§ PROVIDED TEXT
How do pets manage to make us love them so much? I have no idea. But more people than I can count told me losing their animal was one of the worst days of their life, and it was certainly one of the worst days of mine.

It’s not that it hurts worse than losing a family member or a friend. Losing a pet is it’s own kind of grief entirely.

Ginnie was my baby, my sweet little friend, my frisky pal on any day of the week. She was not the family cat, she was mine that I had adopted in college. She was only four, so I had counted on many more years with her bunny soft fur practically suffocating me in the middle of the night as she inched closer to my face with hers. This little girl had no sense of personal space.

I will spare the details because I hate writing about them and I’m sure you hate reading about them, but I said goodbye and it was terrible, miserable, and one of the worst moments of my entire life. By the time I sob-drove my way to the mister’s house, my eyes were so swollen from crying that I could hardly see anymore.

Then, two days later, my sister went into labor.

She and I are very close, so I was there for the delivery while our parents took care of her daughter, my 4 year old niece. I had hardly slept at all when my brother-in-law called and I dragged myself to the hospital at 4am to be there for my sister.

A short 7 hours later, Danyal William made his way into the world. All was well. I held him in my arms and watched him figure out how to use his tiny tongue.

In the span of two short days I lost my baby, and gained another.

Life, right? It really is something else.

I also had a wedding to attend that night, so you better believe I felt like I had lived ten years in one weekend.

Anyway, my heart was bursting with joy and love for tiny Danyal in all his perfection, and aching for Ginnie to bat my cheek with her paw, trying to wake me up to play with her just one more time.

It is insane that grief and joy can coexist, but they can, and I think that’s the reason I’m writing this.

I’m trying to process how I can miss a baby and love a baby so hard, and all at the same time. To be honest, that’s been the biggest challenge of being a twenty-something as well. Figuring out how to balance being both afraid and deeply hopeful about my future. I’m still figuring it out, but here a few things that I have learned along the way.

1. Losing an animal is way harder than I thought it would be.

And there are others out there who understand. Reach out to them and let them be sad with you. I feel terrible for all the times that I wasn’t sympathetic enough about a person who had just lost their baby.

§ INSTRUCTIONS FOR THE TASK
Can you copy word for word the part of the piece about losing a pet that begins with "Anyway, my heart" and ends after "I’m writing this."?

Stored data entries
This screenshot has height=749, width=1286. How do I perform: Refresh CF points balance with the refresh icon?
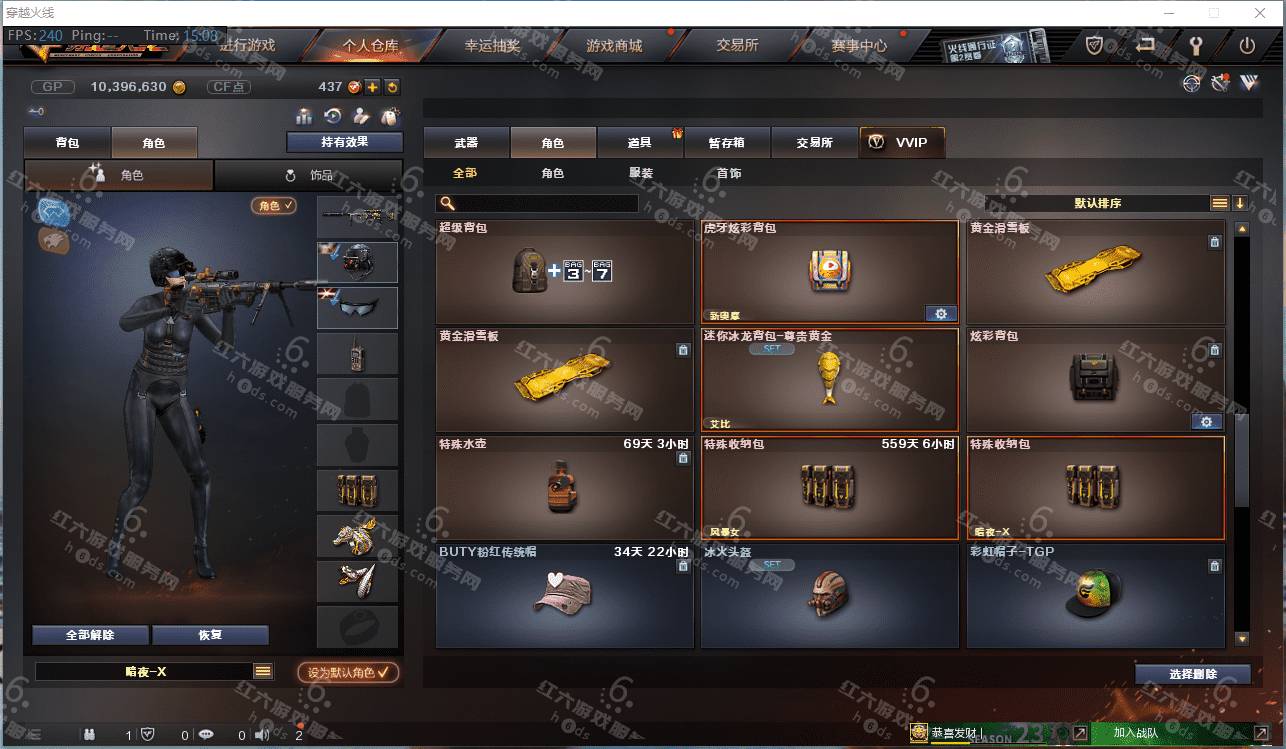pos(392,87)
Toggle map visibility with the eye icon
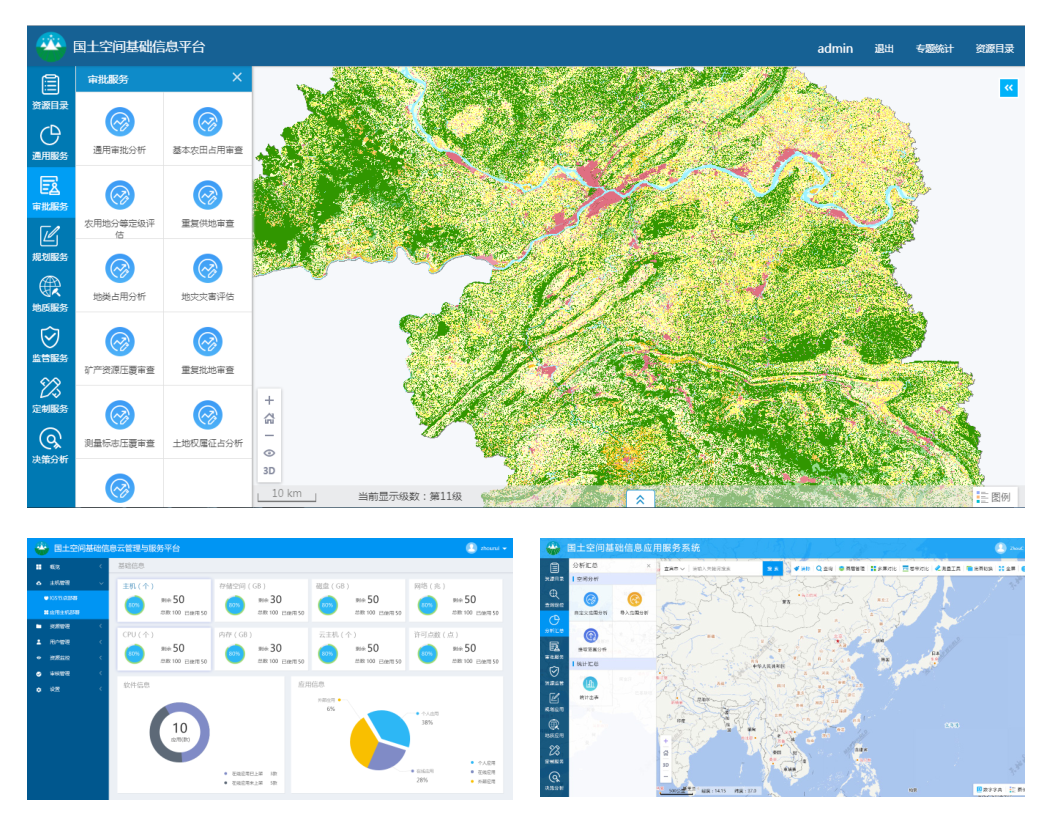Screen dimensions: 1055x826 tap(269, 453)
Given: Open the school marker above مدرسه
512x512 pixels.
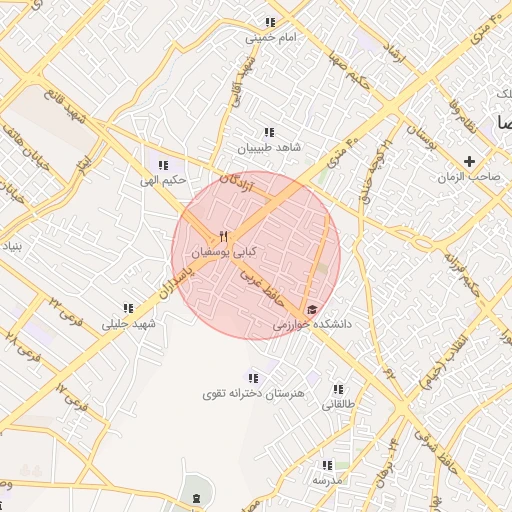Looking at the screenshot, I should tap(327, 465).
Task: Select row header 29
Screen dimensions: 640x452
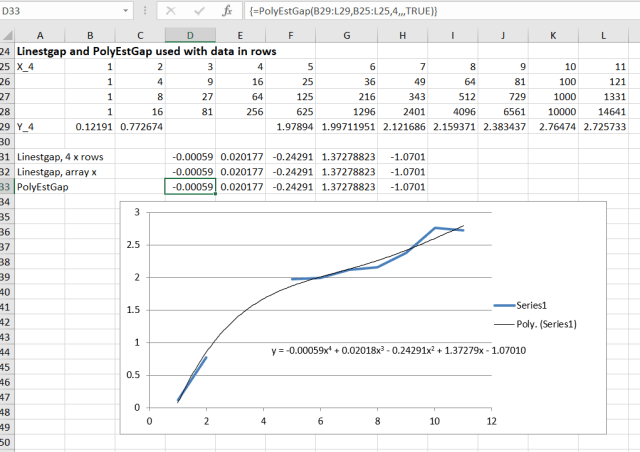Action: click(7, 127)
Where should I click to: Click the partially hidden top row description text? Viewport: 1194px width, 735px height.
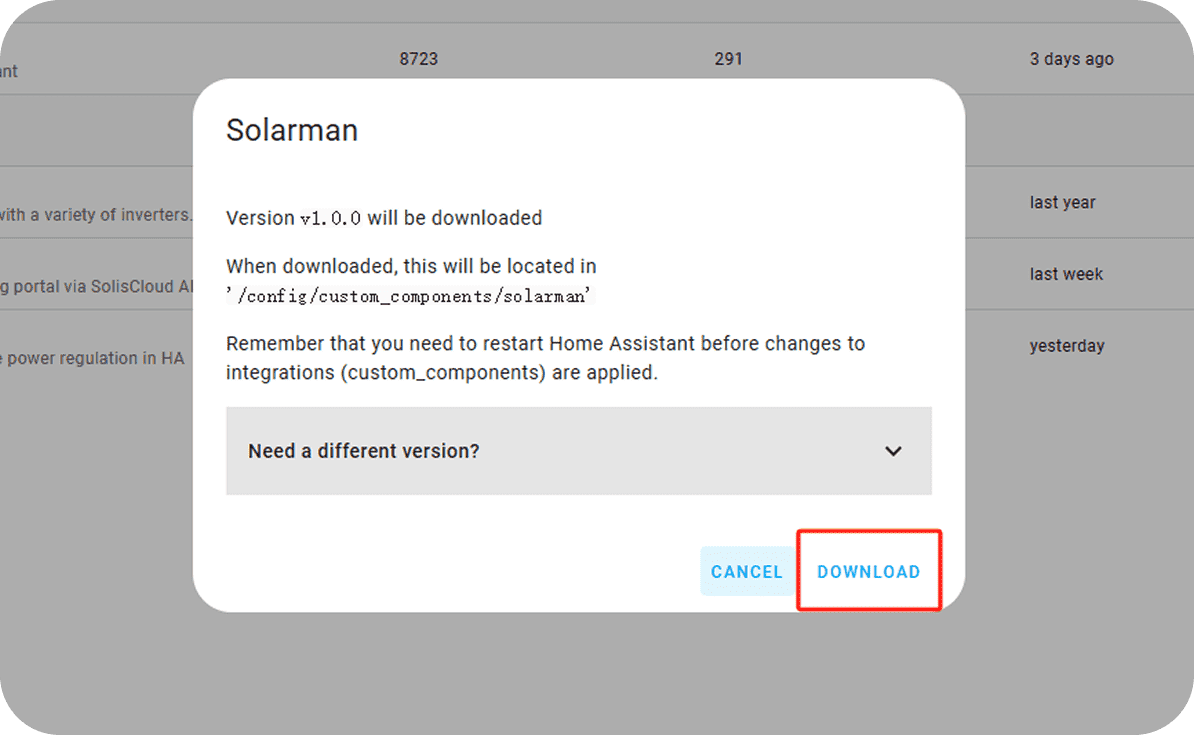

§ YOUR RESPONSE
Anyway, my heart was bursting with joy and love for tiny Danyal in all his perfection, and aching for Ginnie to bat my cheek with her paw, trying to wake me up to play with her just one more time.

It is insane that grief and joy can coexist, but they can, and I think that’s the reason I’m writing this.